A Dinamarca reabriu as escolas de educação infantil garantindo a segurança das crianças e sem apresentar piora nas taxas de contágio.
Quando as escolas dinamarquesas reabriram, havia apenas 185 novos casos por dia no país, embora apenas os pacientes com sintomas médios a graves estivessem sendo testados.
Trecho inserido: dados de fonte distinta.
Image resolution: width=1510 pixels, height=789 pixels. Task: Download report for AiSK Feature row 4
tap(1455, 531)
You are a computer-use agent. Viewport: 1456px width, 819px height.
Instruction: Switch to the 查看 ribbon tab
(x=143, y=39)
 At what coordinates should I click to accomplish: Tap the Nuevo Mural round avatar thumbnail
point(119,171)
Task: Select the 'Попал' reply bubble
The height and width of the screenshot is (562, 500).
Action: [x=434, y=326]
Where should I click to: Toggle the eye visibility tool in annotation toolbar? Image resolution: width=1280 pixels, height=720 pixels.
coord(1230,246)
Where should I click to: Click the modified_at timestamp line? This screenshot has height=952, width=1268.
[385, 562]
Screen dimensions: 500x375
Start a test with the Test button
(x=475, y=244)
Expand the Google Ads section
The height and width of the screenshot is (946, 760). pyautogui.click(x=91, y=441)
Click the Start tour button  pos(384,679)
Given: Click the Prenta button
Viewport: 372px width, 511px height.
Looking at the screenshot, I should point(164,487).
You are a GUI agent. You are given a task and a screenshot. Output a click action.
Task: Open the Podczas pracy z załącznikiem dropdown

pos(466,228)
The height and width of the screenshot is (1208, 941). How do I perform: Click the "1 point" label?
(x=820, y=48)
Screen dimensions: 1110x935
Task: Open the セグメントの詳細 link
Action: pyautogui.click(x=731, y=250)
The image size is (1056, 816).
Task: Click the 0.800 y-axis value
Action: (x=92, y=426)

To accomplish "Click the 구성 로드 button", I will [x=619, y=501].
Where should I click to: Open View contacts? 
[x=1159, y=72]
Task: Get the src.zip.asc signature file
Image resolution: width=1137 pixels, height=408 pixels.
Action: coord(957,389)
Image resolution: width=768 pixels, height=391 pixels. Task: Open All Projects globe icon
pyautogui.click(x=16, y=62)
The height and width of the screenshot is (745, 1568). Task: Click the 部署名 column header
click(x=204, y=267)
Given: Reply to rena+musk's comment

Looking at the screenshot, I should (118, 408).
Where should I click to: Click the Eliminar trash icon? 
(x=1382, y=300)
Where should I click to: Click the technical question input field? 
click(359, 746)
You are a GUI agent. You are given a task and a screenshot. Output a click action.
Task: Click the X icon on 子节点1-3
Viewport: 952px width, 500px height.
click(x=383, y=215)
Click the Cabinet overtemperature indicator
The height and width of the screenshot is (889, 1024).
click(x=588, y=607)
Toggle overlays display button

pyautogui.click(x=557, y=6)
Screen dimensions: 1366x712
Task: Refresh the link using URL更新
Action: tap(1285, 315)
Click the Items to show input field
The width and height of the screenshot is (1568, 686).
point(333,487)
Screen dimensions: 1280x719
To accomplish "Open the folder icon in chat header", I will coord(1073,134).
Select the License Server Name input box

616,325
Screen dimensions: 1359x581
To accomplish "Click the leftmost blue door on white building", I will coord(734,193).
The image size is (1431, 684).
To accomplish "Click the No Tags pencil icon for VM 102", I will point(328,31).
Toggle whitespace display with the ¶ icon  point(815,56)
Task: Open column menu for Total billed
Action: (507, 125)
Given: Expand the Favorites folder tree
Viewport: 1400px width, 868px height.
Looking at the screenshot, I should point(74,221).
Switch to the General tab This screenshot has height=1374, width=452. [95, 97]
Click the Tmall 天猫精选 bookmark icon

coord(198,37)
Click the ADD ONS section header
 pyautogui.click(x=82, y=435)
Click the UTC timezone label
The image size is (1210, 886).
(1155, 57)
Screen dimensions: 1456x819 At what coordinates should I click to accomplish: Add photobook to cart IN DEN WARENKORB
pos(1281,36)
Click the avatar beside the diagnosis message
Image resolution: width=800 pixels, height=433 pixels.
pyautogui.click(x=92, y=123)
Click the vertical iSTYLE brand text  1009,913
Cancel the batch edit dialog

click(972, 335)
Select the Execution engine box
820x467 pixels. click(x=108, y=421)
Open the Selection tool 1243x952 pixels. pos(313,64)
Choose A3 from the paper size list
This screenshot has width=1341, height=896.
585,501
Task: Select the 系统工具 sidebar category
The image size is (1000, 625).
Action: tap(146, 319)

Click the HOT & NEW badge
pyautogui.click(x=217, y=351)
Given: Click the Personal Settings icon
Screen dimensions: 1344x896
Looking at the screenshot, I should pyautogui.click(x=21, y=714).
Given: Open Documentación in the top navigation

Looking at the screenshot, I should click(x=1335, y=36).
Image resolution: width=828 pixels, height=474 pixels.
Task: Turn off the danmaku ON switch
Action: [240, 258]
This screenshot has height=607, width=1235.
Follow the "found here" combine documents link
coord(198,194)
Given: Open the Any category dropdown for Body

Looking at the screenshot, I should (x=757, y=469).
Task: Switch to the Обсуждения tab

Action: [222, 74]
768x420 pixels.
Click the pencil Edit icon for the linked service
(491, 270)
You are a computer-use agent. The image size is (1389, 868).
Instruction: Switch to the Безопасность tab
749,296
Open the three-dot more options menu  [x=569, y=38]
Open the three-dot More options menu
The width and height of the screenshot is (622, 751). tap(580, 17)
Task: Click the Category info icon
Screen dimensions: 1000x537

Confira algumas medidas adotadas na Dinamarca:
- Contenção do surto, adotando o lockdown em todo o país durante um mês;
- Os alunos mais novos, do 1ª ao 5ª ano, foram autorizados a voltar primeiro;
- As aulas eram limitadas a grupos de 10-12 alunos e um professor ao longo do dia. Os pais não eram permitidos nas escolas, exceto em circunstâncias especiais;
- Os tempos de entrada foram escalonados, com o uso de portas diferentes, quando possível. A mistura de grupos de alunos – em playgrounds, por exemplo – não era permitida;
- Sempre que possível, as aulas eram ministradas ao ar livre. Os parques públicos foram reservados entre as 8h e as 15h30 para as aulas. Hotéis, bibliotecas, museus e centros de conferências foram colocados à disposição das escolas;
- Os assentos/mesas foram separados por pelo menos 2 metros e, após um período, foi reduzido para 1 metro;
- Máscaras nunca foram obrigatórias para crianças ou professores. No entanto, o uso de coberturas faciais foi recomendado para alunos que se sentissem mal e para os que usassem transporte público;
Os alunos inicialmente tinham que lavar as mãos a cada 1,5 horas, inclusive ao chegar à escola, após cada intervalo, antes de ir para casa, antes e depois de comer e depois de usar o banheiro. Depois de um tempo, essa medida foi flexibilizada.